AVAILABLE DATA:
----

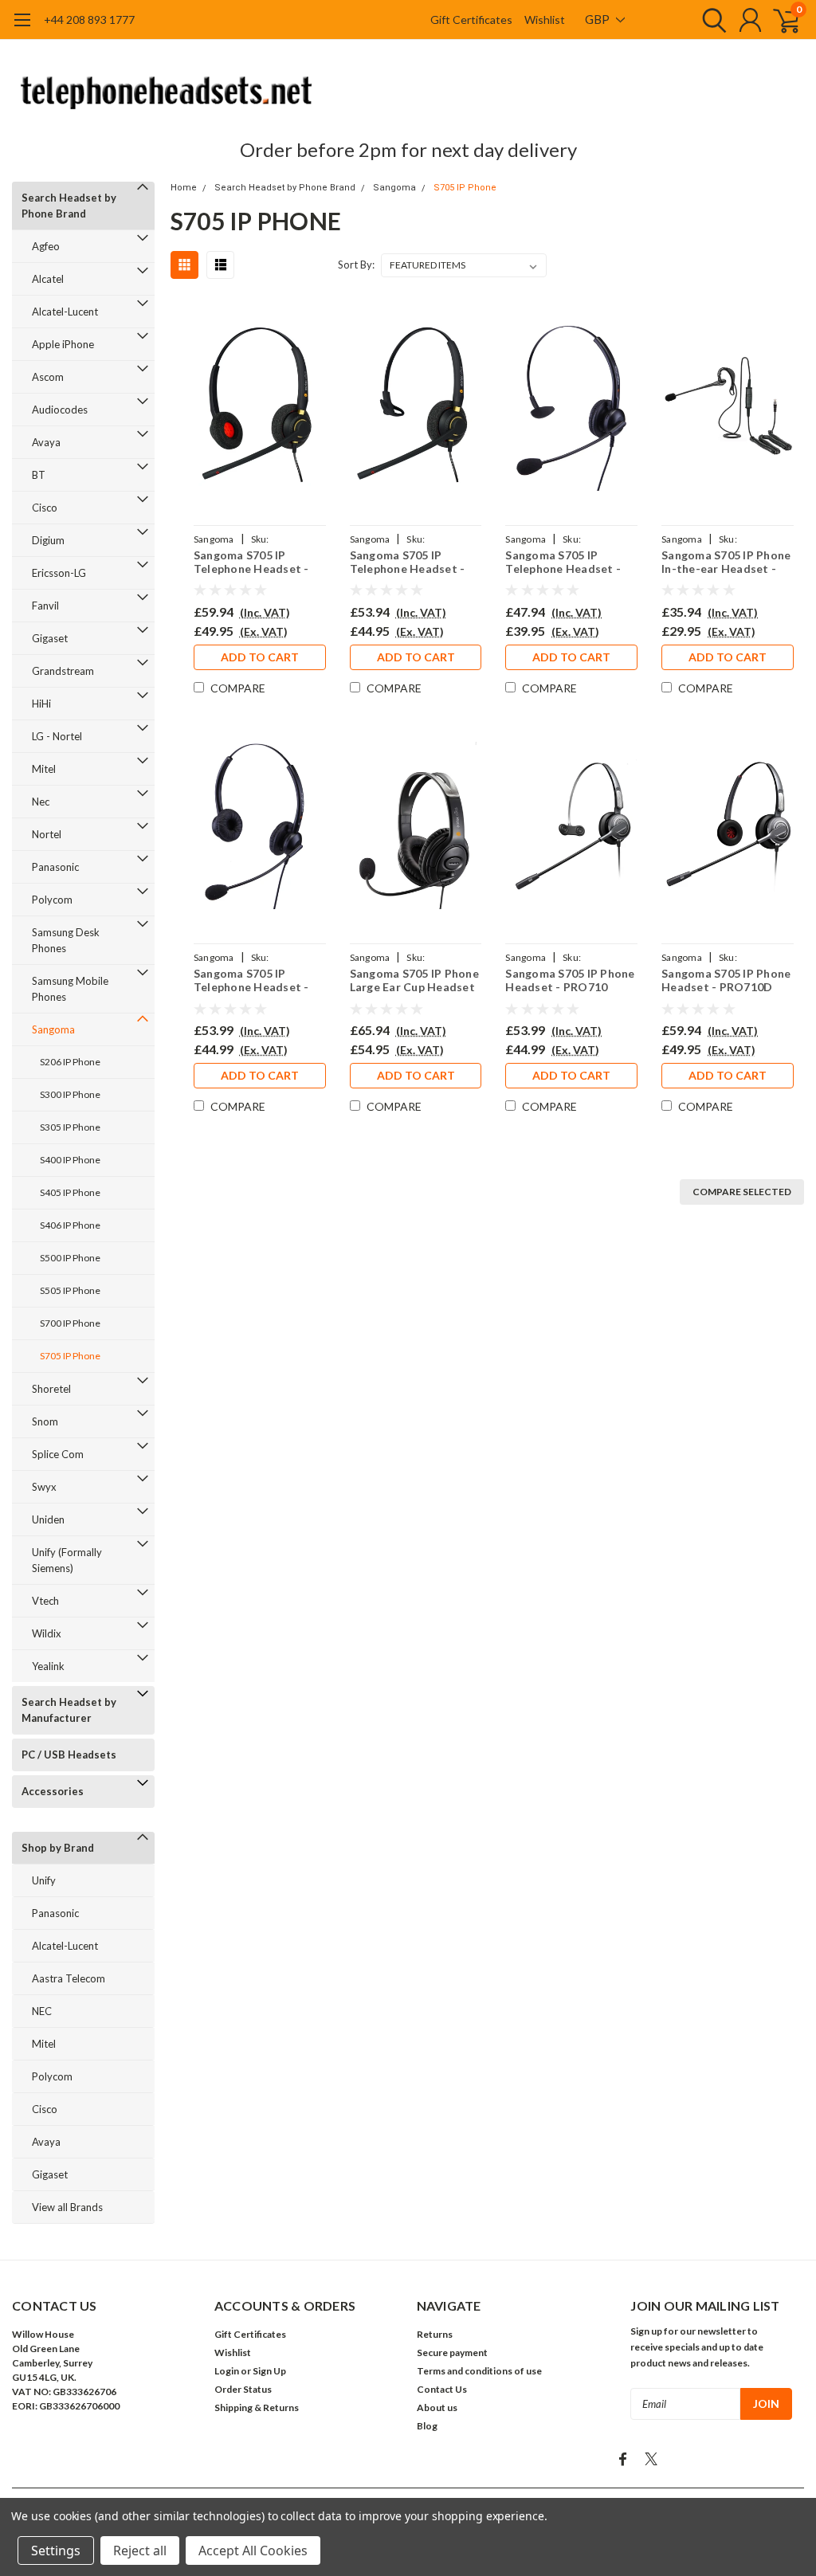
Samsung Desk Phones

----

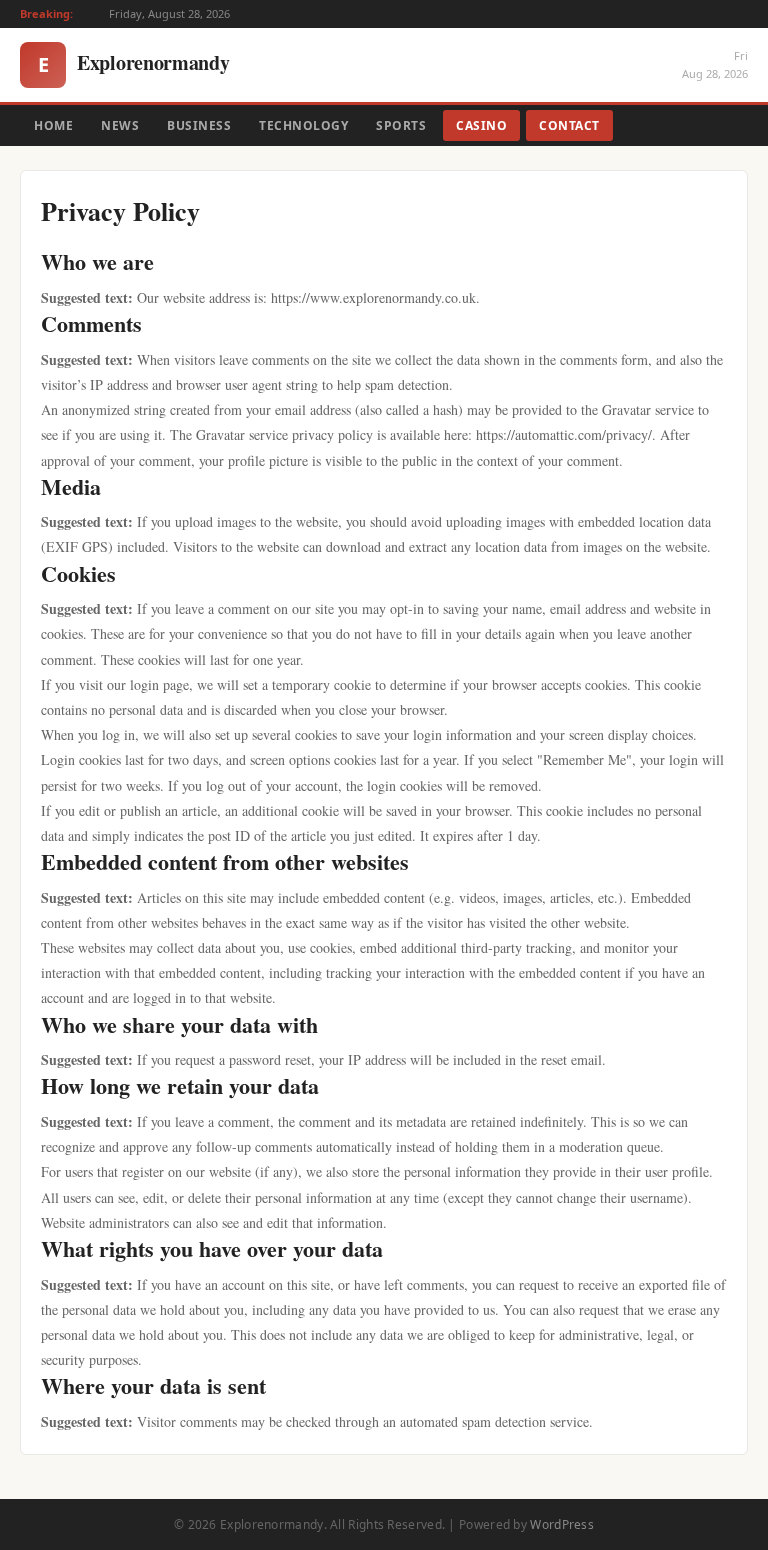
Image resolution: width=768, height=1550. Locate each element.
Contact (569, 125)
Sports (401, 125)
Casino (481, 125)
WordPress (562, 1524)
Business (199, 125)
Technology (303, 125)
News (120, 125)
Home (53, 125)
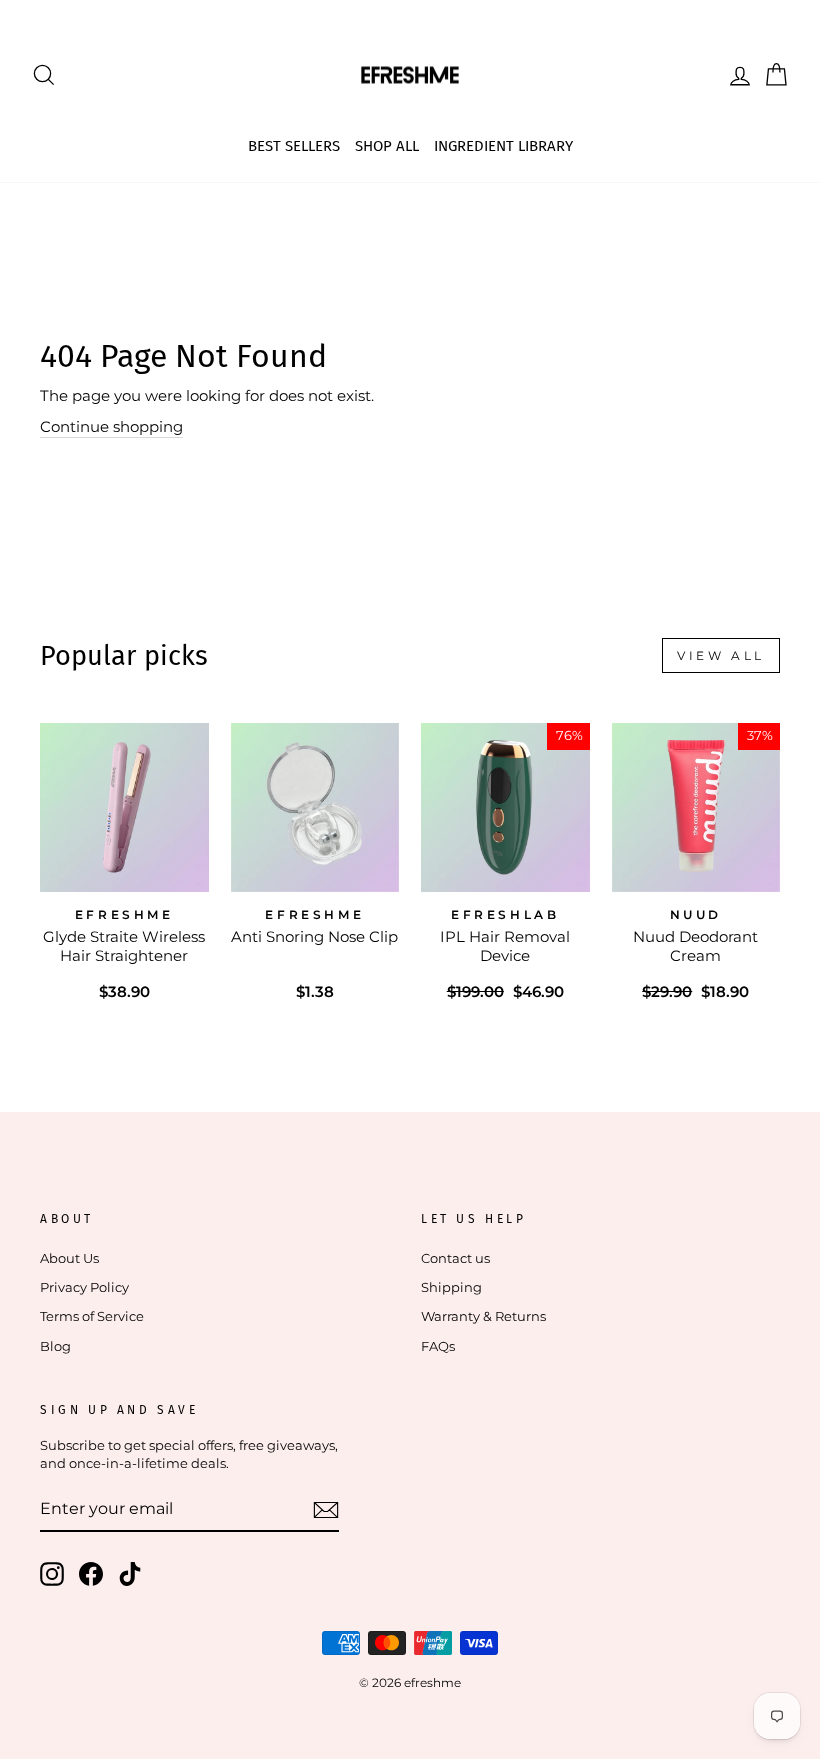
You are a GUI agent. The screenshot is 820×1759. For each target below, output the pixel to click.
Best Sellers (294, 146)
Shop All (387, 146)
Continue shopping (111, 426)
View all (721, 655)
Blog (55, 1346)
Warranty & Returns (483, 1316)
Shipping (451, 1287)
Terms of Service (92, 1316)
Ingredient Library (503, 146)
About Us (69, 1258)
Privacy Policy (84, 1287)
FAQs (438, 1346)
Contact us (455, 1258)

----

INSTRUCTIONS FOR THE TASK: Give again exactly, and only, the lines above starting at the one with "Terms of Service (92, 1316)" and ending at the one with "Contact us (455, 1258)".

SOLUTION TO THIS PROBLEM:
Terms of Service (92, 1316)
Ingredient Library (503, 146)
About Us (69, 1258)
Privacy Policy (84, 1287)
FAQs (438, 1346)
Contact us (455, 1258)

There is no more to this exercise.